Seeds and pesticides maker Syngenta reported sales for the second half of 2013 below analysts' forecasts due to bad weather, but the chief executive of the company told CNBC it could still achieve its ambitious long-term sales target thanks to strong growth in Latin America.
Shares of the company fell 3.55 percent after it reported first half net profit of $1.4 billion, versus a forecast of $1.46 billion according to a Reuters poll. Sales in the first half of 2013 were $8.39 billion, below a forecast of $8.64 billion.
CEO Mike Mack said the sales figures missed forecasts because of adverse weather in Europe and said demand for Syngenta's products remained strong.

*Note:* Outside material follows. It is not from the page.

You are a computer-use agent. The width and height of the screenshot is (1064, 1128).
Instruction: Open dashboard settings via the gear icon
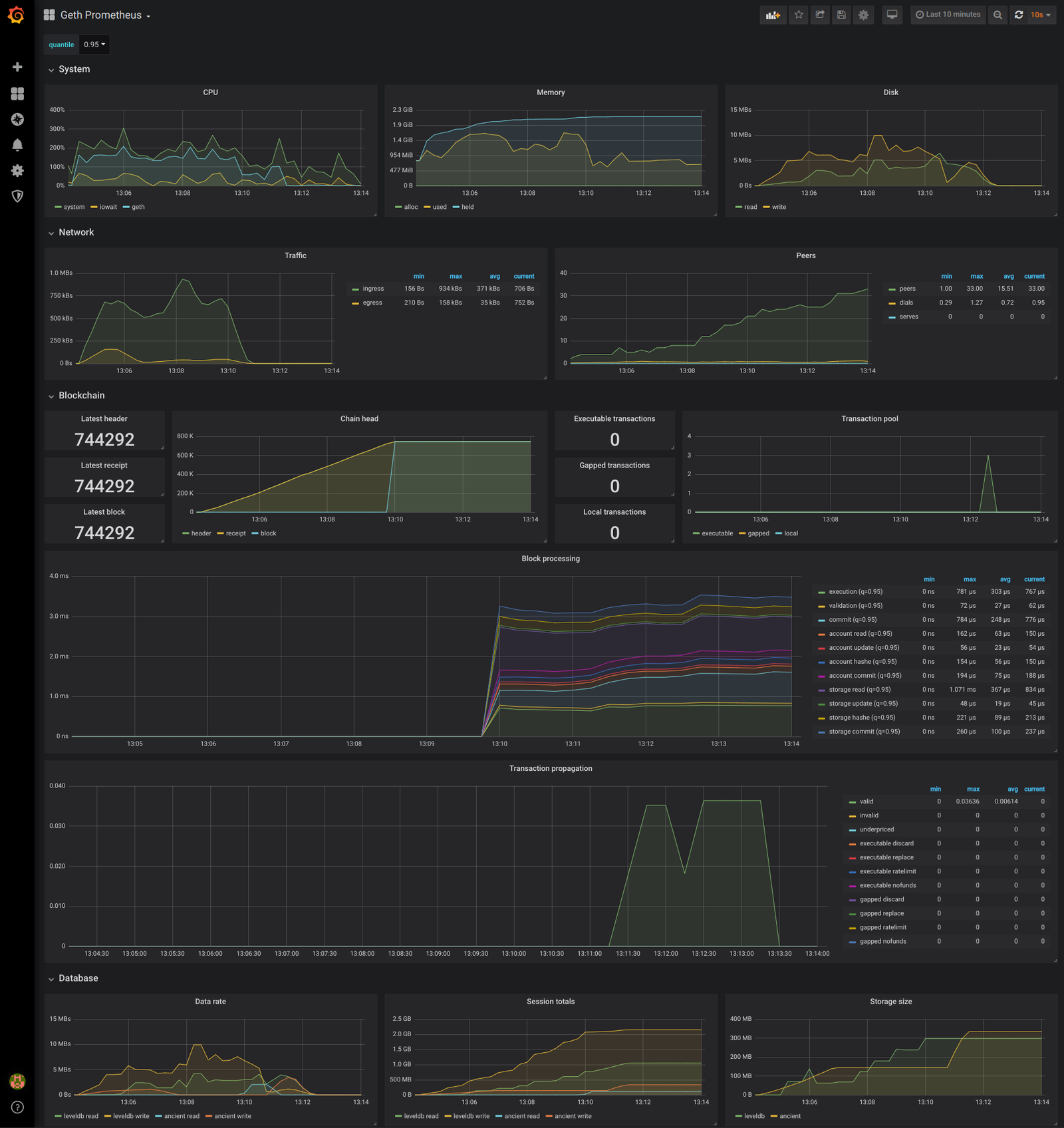click(863, 15)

"The world continues to need the technology that Syngenta brings," Mack told CNBC Europe's "Squawk Box" on Wednesday. "Demand for our products remains strong."
Demand from China for soy beans from Latin America was strong, Mack said, helping boost company sales in Latin America.

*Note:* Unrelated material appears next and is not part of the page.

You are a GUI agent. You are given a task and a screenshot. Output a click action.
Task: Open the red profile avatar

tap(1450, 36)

"Syngenta's big play in China presently is the amount of sales we have in Latin America, a lot of soy beans get shipped from Brazil and Argentina to power up the growing Chinese diet so that's easily the biggest part of Syngenta's business," he said.

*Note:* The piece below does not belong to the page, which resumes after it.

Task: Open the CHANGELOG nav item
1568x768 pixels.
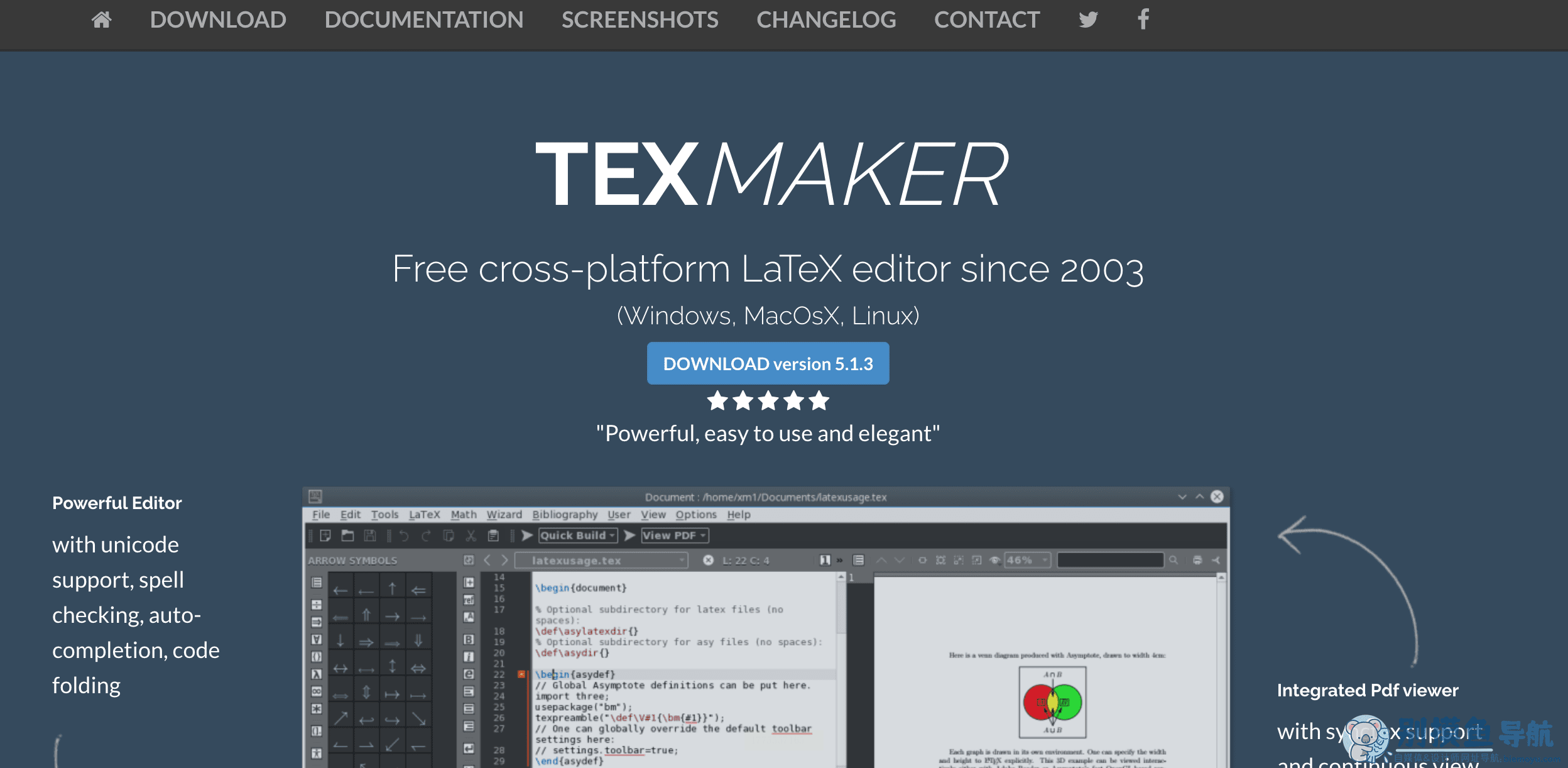Action: 825,20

"There's nothing that suggests to us that a [slowdown] in the Chinese economy is going to drive any change in the Chinese diet."
Syngenta expects double digit growth in emerging markets such as Latin America and Asia Pacific.
Underlying sales grew by 7 percent in the first half of the year, Mack said, despite a tough spring and a late start to the planting season.
Syngenta is the world's largest agrochemicals maker and sells products to kill weeds and bugs as well as genetically modified seeds. It said it was confident it could achieve 2020 sales target of $25 billion.